With the continuous emergence of technological breakthroughs, we are being pushed closer into the 4th Industrial Revolution which may represent a new stage in organisation and control in industry.

The 4th Industrial Revolution (4IR), also referred to as Industry 4.0, is defined as the fusion of advances in technology that amalgamate the physical, digital and biological worlds. Examples of such technologies would include artificial intelligence, robotics, Internet of Things, 3D printing, quantum computing and cyber-physical systems.

At John Thompson there is a drive to incorporate cyber-physical systems and more advanced control within current boiler systems and business practices. With interest in exploring systems that have a more practical function, there have been two control systems that have been explored and implemented for testing.

Model predictive control (MPC)

Model predictive control (MPC) is an advanced control algorithm that has the objective of forecasting the system’s behaviour. It attempts to follow a specific pattern through manipulation of output variables.

Prediction horizon

Figure 1: Graphic of the prediction horizon

The MPC will map out the timeline of the system for a predetermined number of time steps. This is known as the prediction horizon. Using the prediction horizon (Figure 1) the controller will change the output variables to guide the system to closely follow the desired reference. The MPC will do this evaluation at every time step to ensure more stability to disturbances.

MPC architecture

Figure 2: Architecture of the MPC

Figure 2 shows the architecture of the MPC. The plant model shown is a dynamic environment of the actual plant.

This is where the abovementioned prediction horizon is carried out and it allows the MPC to simulate the state of the actual model. In order to ensure that the plant model mimics the behaviour of the actual plant, a cost function is used. The cost function quantifies the margin between the plant model and the actual plant. The optimiser component is used to reduce this margin as far as possible by changing the plant model till the lowest cost is obtained.

The MPC methodology is very effective at exploiting the plant’s dynamics and with the advantage of being generic can be expanded over a wide range of applications. However, like all complex algorithms, an MPC controller requires high computational power and is not suitable for cost effective microelectronics.

World models algorithm (WMA)

Figure 3 is a diagram of the world models algorithm (WMA), which is a suggested solution for generating a virtual environment of the actual environment.

WMA architecture

Figure 3: World models algorithm (WMA).

The reason the WMA has the ability to generate a virtual environment lies within its architecture, which is built up from a combination of powerful machine learning concepts.

The first component of the control flow is known as the variational autoencoder (VAE) and its job is to take packets of observation data and convert them into a more condensed form. This is very useful since input data, especially if it is visual data, comes in with high dimensions which are often not practical as inputs to other parts within the control flow. 

The next component in the control flow is known as the MDN-RNN which is a combination of a mixed density network and a recurrent neural network.

This component is the memory component of the model and stores the generated virtual environment.
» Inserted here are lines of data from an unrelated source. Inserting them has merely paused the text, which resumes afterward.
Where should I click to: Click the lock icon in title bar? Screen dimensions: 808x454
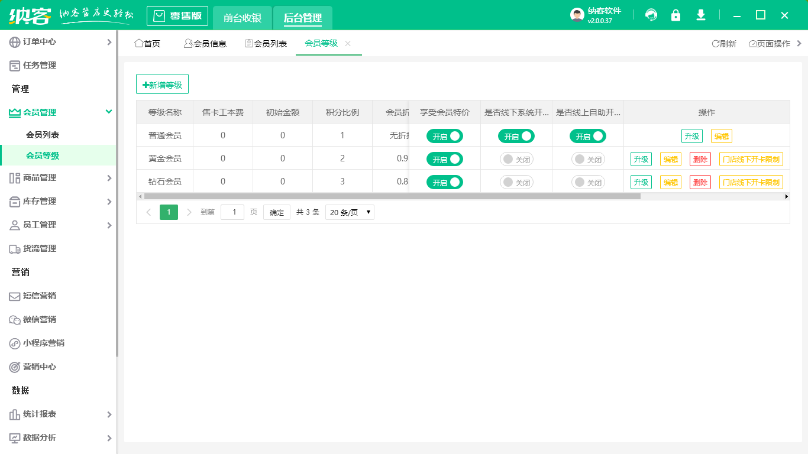tap(676, 15)
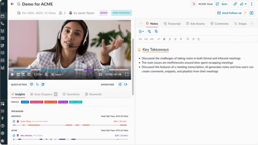Open fullscreen video mode
Screen dimensions: 258x145
(x=126, y=75)
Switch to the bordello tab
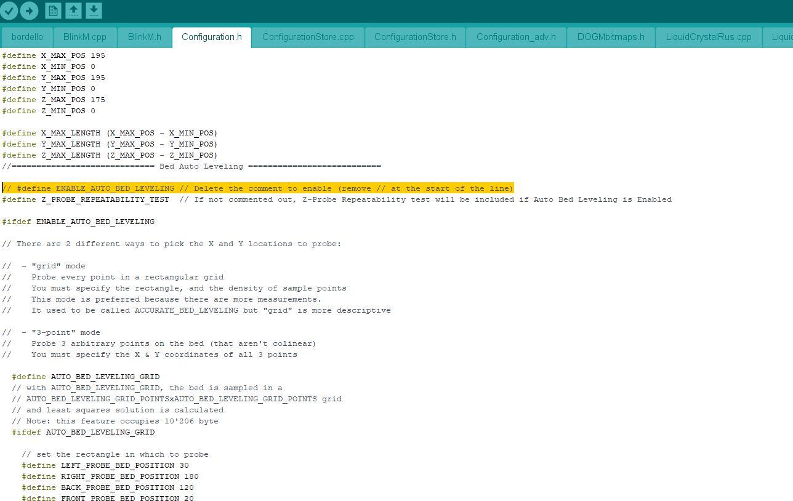 point(27,37)
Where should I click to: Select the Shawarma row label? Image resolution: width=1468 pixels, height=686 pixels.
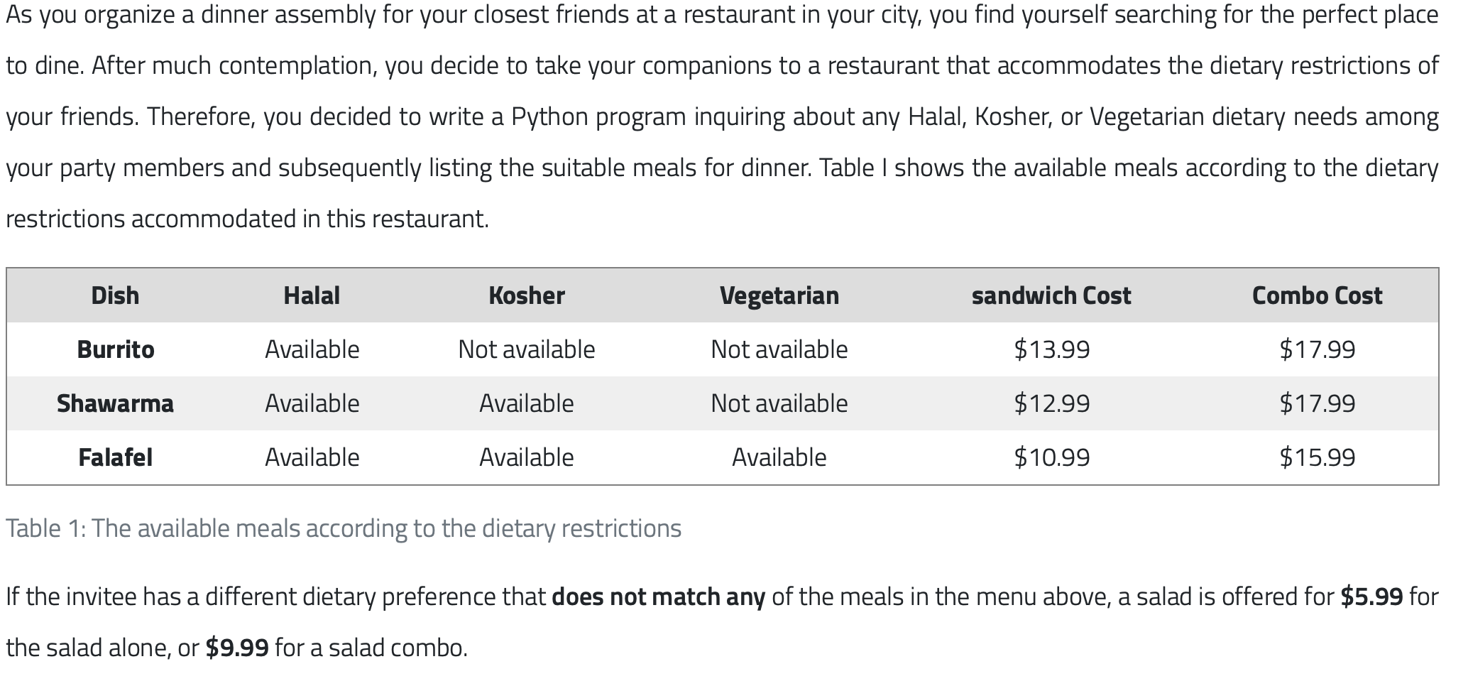115,403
The purpose of the MDN-RNN is to provide the future state of the environment to the controller.

The final component in the control flow is the controller. Its function is to combine the observation data from the VAE and the future state data from the MDN-RNN and provide an action that will give the desired reference. The control method used within the controller can be whatever the developer desires.
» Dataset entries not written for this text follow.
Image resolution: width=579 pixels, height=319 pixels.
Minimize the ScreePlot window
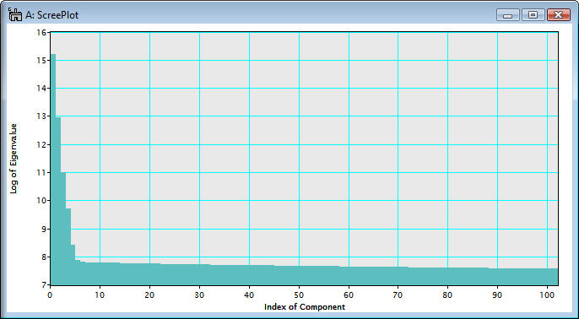(x=508, y=15)
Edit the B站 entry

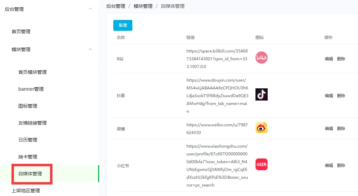329,59
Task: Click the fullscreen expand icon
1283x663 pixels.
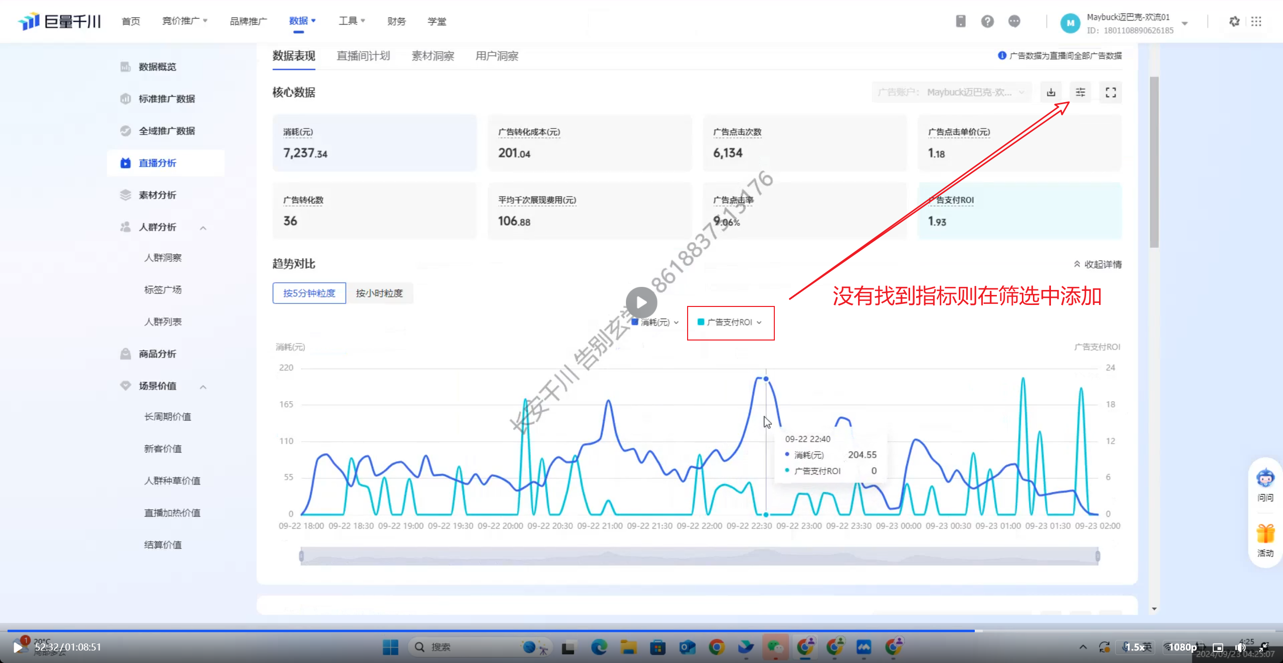Action: point(1111,93)
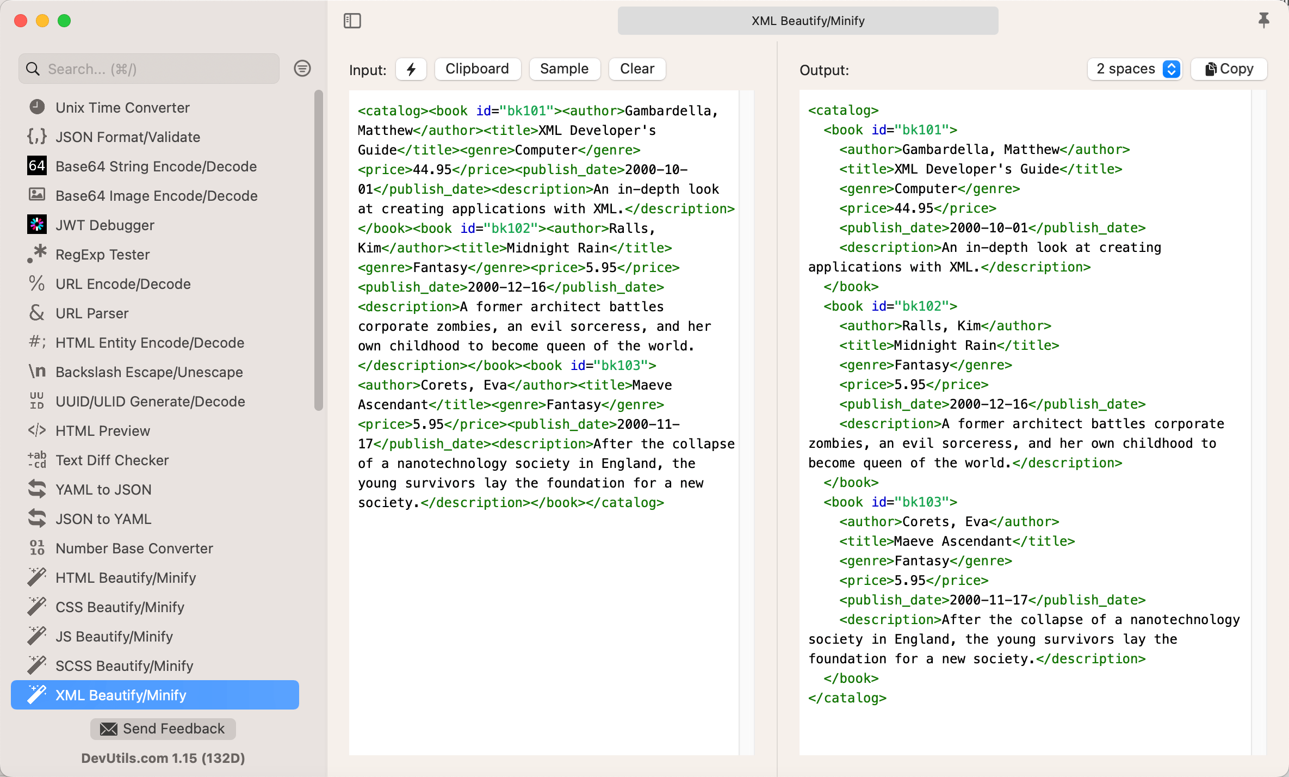
Task: Click the Number Base Converter icon
Action: [36, 548]
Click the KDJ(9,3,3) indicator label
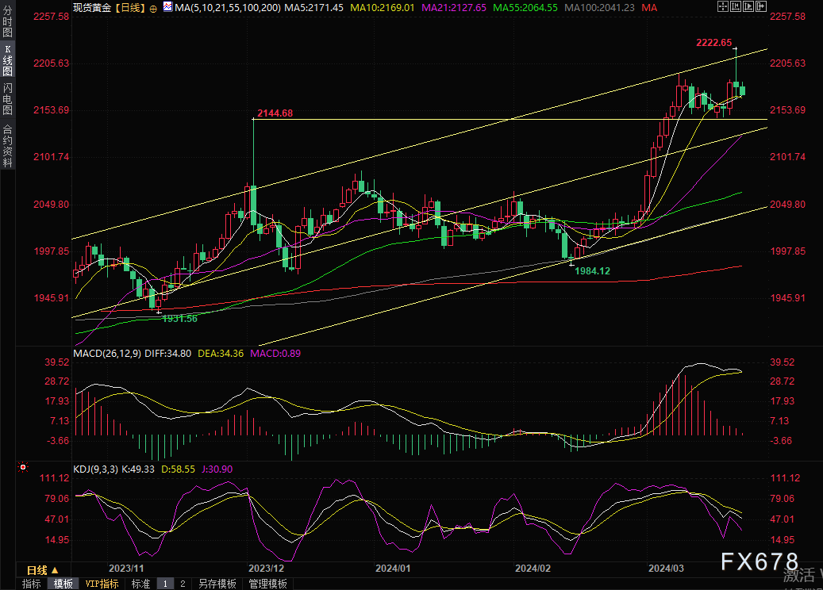The image size is (823, 590). (x=96, y=469)
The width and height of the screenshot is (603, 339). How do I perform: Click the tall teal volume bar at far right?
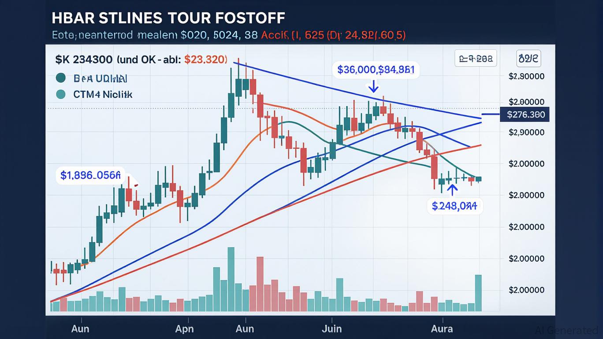click(x=478, y=293)
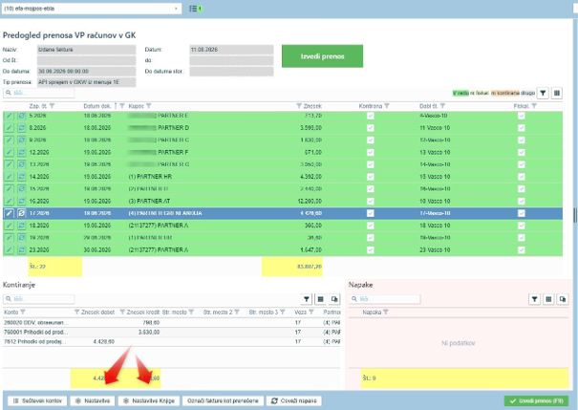Sort by Datum dok. column header
Screen dimensions: 578x410
click(x=96, y=106)
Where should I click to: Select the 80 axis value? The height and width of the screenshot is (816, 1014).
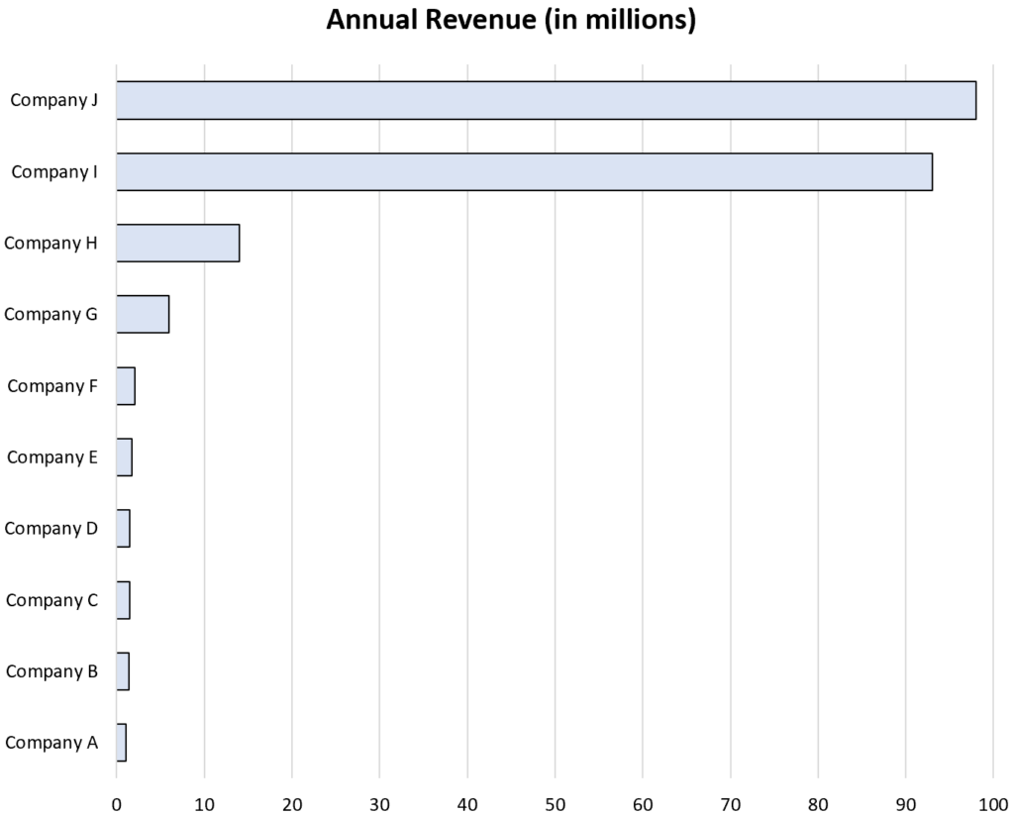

The ability of the WMA to mimic an environment based on observation data has proven to be fairly accurate. In addition, one of the greatest strengths of the WMA is that once the virtual environment has been generated the controller can be trained offline.

Practical implementation

In most cases it is difficult to determine whether a control scheme will be more or less effective without testing it in a practical application.

The boiler house at Lentegeur Psychiatric Hospital has a 10t/h coal package boiler. The stream flow output remains quite steady during operation, making it an ideal system to test control schemes without interfering in operations.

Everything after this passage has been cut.